## Exercise prompt:
Please write out each entry below exactly as given.

++++++++

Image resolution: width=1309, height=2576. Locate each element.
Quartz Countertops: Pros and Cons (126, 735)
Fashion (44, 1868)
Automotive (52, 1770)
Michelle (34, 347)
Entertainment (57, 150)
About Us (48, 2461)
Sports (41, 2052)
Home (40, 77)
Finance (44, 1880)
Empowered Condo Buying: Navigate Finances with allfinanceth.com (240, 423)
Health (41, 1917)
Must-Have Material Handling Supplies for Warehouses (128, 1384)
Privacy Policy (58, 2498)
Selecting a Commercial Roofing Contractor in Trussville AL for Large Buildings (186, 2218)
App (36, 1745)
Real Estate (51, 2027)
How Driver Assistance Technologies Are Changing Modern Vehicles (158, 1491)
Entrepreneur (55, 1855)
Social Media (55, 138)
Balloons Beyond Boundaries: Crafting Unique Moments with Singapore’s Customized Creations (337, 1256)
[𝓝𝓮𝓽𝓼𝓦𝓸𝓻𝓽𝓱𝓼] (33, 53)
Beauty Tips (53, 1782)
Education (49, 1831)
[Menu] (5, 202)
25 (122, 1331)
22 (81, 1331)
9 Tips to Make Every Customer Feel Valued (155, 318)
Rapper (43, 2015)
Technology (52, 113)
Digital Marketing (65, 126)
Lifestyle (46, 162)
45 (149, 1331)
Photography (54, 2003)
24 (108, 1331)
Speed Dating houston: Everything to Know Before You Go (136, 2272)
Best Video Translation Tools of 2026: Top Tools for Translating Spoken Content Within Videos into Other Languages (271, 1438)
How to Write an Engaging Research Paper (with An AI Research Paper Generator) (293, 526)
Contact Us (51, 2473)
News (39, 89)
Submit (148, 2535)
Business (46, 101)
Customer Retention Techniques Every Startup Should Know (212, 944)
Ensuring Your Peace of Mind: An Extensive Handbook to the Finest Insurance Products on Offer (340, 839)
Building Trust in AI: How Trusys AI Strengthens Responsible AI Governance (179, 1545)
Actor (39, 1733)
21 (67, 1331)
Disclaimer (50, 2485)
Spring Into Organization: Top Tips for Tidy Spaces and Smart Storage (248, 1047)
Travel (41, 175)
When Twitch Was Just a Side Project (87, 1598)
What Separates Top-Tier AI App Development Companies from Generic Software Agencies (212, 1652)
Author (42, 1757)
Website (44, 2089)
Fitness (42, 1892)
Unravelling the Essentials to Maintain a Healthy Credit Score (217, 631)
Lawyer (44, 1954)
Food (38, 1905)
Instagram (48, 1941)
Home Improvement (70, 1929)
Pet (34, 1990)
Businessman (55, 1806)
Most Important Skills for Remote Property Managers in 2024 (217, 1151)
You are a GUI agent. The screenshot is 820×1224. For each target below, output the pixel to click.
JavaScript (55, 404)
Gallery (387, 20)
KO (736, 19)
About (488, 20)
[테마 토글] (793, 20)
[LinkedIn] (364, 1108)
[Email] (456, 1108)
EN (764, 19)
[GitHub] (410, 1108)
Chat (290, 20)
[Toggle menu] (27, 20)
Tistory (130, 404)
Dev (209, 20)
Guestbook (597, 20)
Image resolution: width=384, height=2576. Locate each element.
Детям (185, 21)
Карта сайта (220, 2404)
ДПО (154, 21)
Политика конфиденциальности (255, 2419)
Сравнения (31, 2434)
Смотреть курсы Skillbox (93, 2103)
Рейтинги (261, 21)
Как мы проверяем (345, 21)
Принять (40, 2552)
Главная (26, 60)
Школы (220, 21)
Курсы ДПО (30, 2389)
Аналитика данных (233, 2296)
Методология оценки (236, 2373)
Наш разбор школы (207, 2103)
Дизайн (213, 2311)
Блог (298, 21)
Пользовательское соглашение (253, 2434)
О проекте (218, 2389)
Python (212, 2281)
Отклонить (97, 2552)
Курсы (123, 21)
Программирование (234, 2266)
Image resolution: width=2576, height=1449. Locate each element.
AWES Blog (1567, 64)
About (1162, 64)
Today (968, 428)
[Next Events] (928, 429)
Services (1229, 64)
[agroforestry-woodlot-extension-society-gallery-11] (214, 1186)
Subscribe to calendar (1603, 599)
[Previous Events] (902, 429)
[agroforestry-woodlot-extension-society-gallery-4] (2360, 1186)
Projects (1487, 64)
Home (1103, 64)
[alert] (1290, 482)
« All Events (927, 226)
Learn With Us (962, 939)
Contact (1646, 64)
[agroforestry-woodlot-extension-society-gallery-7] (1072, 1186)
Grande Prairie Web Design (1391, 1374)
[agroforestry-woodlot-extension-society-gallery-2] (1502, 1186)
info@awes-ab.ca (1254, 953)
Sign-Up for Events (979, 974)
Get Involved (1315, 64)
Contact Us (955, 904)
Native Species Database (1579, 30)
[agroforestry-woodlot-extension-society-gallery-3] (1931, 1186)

++++++++

## Expected answer:
Image resolution: width=1309, height=2576. Locate each element.
Quartz Countertops: Pros and Cons (126, 735)
Fashion (44, 1868)
Automotive (52, 1770)
Michelle (34, 347)
Entertainment (57, 150)
About Us (48, 2461)
Sports (41, 2052)
Home (40, 77)
Finance (44, 1880)
Empowered Condo Buying: Navigate Finances with allfinanceth.com (240, 423)
Health (41, 1917)
Must-Have Material Handling Supplies for Warehouses (128, 1384)
Privacy Policy (58, 2498)
Selecting a Commercial Roofing Contractor in Trussville AL for Large Buildings (186, 2218)
App (36, 1745)
Real Estate (51, 2027)
How Driver Assistance Technologies Are Changing Modern Vehicles (158, 1491)
Entrepreneur (55, 1855)
Social Media (55, 138)
Balloons Beyond Boundaries: Crafting Unique Moments with Singapore’s Customized Creations (337, 1256)
[𝓝𝓮𝓽𝓼𝓦𝓸𝓻𝓽𝓱𝓼] (33, 53)
Beauty Tips (53, 1782)
Education (49, 1831)
[Menu] (5, 202)
25 (122, 1331)
22 (81, 1331)
9 Tips to Make Every Customer Feel Valued (155, 318)
Rapper (43, 2015)
Technology (52, 113)
Digital Marketing (65, 126)
Lifestyle (46, 162)
45 (149, 1331)
Photography (54, 2003)
24 (108, 1331)
Speed Dating houston: Everything to Know Before You Go (136, 2272)
Best Video Translation Tools of 2026: Top Tools for Translating Spoken Content Within Videos into Other Languages (271, 1438)
How to Write an Engaging Research Paper (with An AI Research Paper Generator) (293, 526)
Contact Us (51, 2473)
News (39, 89)
Submit (148, 2535)
Business (46, 101)
Customer Retention Techniques Every Startup Should Know (212, 944)
Ensuring Your Peace of Mind: An Extensive Handbook to the Finest Insurance Products on Offer (340, 839)
Building Trust in AI: How Trusys AI Strengthens Responsible AI Governance (179, 1545)
Actor (39, 1733)
21 (67, 1331)
Disclaimer (50, 2485)
Spring Into Organization: Top Tips for Tidy Spaces and Smart Storage (248, 1047)
Travel (41, 175)
When Twitch Was Just a Side Project (87, 1598)
What Separates Top-Tier AI App Development Companies from Generic Software Agencies (212, 1652)
Author (42, 1757)
Website (44, 2089)
Fitness (42, 1892)
Unravelling the Essentials to Maintain a Healthy Credit Score (217, 631)
Lawyer (44, 1954)
Food (38, 1905)
Instagram (48, 1941)
Home Improvement (70, 1929)
Pet (34, 1990)
Businessman (55, 1806)
Most Important Skills for Remote Property Managers in 2024 (217, 1151)
You are a GUI agent. The screenshot is 820×1224. For each target below, output the pixel to click.
JavaScript (55, 404)
Gallery (387, 20)
KO (736, 19)
About (488, 20)
[테마 토글] (793, 20)
[LinkedIn] (364, 1108)
[Email] (456, 1108)
EN (764, 19)
[GitHub] (410, 1108)
Chat (290, 20)
[Toggle menu] (27, 20)
Tistory (130, 404)
Dev (209, 20)
Guestbook (597, 20)
Image resolution: width=384, height=2576. Locate each element.
Детям (185, 21)
Карта сайта (220, 2404)
ДПО (154, 21)
Политика конфиденциальности (255, 2419)
Сравнения (31, 2434)
Смотреть курсы Skillbox (93, 2103)
Рейтинги (261, 21)
Как мы проверяем (345, 21)
Принять (40, 2552)
Главная (26, 60)
Школы (220, 21)
Курсы ДПО (30, 2389)
Аналитика данных (233, 2296)
Методология оценки (236, 2373)
Наш разбор школы (207, 2103)
Дизайн (213, 2311)
Блог (298, 21)
Пользовательское соглашение (253, 2434)
О проекте (218, 2389)
Python (212, 2281)
Отклонить (97, 2552)
Курсы (123, 21)
Программирование (234, 2266)
Image resolution: width=2576, height=1449. Locate each element.
AWES Blog (1567, 64)
About (1162, 64)
Today (968, 428)
[Next Events] (928, 429)
Services (1229, 64)
[agroforestry-woodlot-extension-society-gallery-11] (214, 1186)
Subscribe to calendar (1603, 599)
[Previous Events] (902, 429)
[agroforestry-woodlot-extension-society-gallery-4] (2360, 1186)
Projects (1487, 64)
Home (1103, 64)
[alert] (1290, 482)
« All Events (927, 226)
Learn With Us (962, 939)
Contact (1646, 64)
[agroforestry-woodlot-extension-society-gallery-7] (1072, 1186)
Grande Prairie Web Design (1391, 1374)
[agroforestry-woodlot-extension-society-gallery-2] (1502, 1186)
info@awes-ab.ca (1254, 953)
Sign-Up for Events (979, 974)
Get Involved (1315, 64)
Contact Us (955, 904)
Native Species Database (1579, 30)
[agroforestry-woodlot-extension-society-gallery-3] (1931, 1186)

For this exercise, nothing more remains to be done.